TENTATIVELY I consider the following themes/ideas to help differentiate


this Rx from the other similar nightshades (Stram, Bell, Hyos, Mand, Dulc,
& Sol-n) [Bold underlined perhaps unique to Dat-a]:
• Invisible/Incorporeal/Immaterial (Stram)
• Delusion Being Watched (Hyos)
• Heat in Liver
• Can’t Collect Thoughts, Experiencing Fragmented Thoughts, or
Thinking as if Through Jello
• Acute Sense of Smell
• Beauty, Birds & Flying
• Dreams of water
• Floating outside Body
• Clairvoyance
• Rage/Animal/Impulse to Claw & Scratch
• Other standard nighshade themes, i.e. hydrophobia, insanity, demons,
etc.
Datura Arborea

Information from the American Pharmacopea of 1883:

DATURA ARBOREA, Linn.


Synonym, Brugmansia Gardneri, Ruiz et Pav.
Nat. Ord., Solanaceae.
Common Name, Tree Stramonium.
This is a native of the Pacific coast, northward from Peru to California. It
flowers are long, tubular, bent downward, snowy - white, and of a very
sweet odor.
It was introduced to the homoeopathic profession by Dr. Poulson, United
States.

An Entry from Hale:

Toxicological effect much slower than D. Stramonium, but dynamically


very intense and lasting.
The odor of the flowers in a room causes considerable psychological
aberration.
Causes such deep impression upon the mental sphere and faculty of
concentrating ideas that I was sensibly affected a long time. (Dr. Camaun.)

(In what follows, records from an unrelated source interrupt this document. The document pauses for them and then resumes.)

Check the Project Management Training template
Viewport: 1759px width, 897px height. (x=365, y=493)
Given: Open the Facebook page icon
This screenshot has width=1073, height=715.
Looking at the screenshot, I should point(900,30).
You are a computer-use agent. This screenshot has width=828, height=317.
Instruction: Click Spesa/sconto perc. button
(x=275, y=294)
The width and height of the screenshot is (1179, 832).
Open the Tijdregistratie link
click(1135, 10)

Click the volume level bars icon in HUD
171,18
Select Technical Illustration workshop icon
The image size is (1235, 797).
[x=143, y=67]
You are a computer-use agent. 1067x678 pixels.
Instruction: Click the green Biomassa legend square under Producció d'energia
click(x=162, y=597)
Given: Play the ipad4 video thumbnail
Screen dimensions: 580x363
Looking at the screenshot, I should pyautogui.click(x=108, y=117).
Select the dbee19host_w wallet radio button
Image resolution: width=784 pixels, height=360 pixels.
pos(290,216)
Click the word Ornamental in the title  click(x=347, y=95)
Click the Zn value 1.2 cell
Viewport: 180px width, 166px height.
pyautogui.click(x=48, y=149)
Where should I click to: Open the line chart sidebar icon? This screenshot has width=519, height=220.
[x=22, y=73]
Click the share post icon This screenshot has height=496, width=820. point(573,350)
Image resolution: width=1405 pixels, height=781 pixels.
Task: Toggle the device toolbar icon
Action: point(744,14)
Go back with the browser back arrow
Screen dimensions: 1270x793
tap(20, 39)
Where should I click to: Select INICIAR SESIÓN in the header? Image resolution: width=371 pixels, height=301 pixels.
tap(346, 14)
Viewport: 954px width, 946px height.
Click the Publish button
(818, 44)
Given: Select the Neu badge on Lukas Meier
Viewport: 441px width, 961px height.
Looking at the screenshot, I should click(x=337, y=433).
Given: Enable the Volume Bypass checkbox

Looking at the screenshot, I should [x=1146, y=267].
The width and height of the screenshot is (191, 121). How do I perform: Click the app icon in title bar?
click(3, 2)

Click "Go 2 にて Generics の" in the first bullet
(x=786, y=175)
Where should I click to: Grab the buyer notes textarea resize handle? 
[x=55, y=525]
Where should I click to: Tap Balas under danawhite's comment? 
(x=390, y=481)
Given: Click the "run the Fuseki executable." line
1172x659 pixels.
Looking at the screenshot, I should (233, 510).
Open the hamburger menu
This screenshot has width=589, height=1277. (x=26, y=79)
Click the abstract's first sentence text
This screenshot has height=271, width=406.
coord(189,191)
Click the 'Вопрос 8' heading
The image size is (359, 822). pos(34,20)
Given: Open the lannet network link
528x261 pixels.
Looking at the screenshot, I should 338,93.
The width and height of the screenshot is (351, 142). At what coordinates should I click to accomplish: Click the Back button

A very strange feeling of pleasant ease and comfort, as if I scarcely


touched the earth with my feet, and had to gather my ideas from afar, as
if they were floating in the clouds.
A longing for beauty and fine scenery.
The brain seems floating in thousands of problems and grand ideas,
without being able to concentrate itself, or get to any point and carry out
any system of thought.
It acts mostly as a pure dynamic and semi - spiritual agent upon the
sensations, without perceptible pain. (Poulson.)
He experienced a slight vertigo, and found himself involved in a most
beautiful atmosphere, bright and calm as the sunlight at noon. (Camaun.)
A confusion of ideas across the cerebrum. (Ib.)
Recommended by Dr. Camaun as a remedy in some forms of emotional or
functional insanity, or when the patient is happy and contented and
imagines himself or herself to be some extraordinary emperor, prince, etc.
(Poulson.)

From Boericke:
Cannot concentrate thoughts; brain floats in thousands of problems and
grand ideas. Floating sensation as if ideas were floating outside of brain.
Headache, heartburn. Burning sensation around cardiac end of stomach,
extending to oesophagus with sense of constriction. Heat and fullness
over liver region.

Criticism from Hale:


Dr. Poulson’s estimate of the power of this remedy is, perhaps, overrated;
his theory of its action rather vague. It would have been better if he had
couched his language in less transcendental terms

It is interesting to note that Brugmansia was used by South American


Natives to make contact with the spirits world.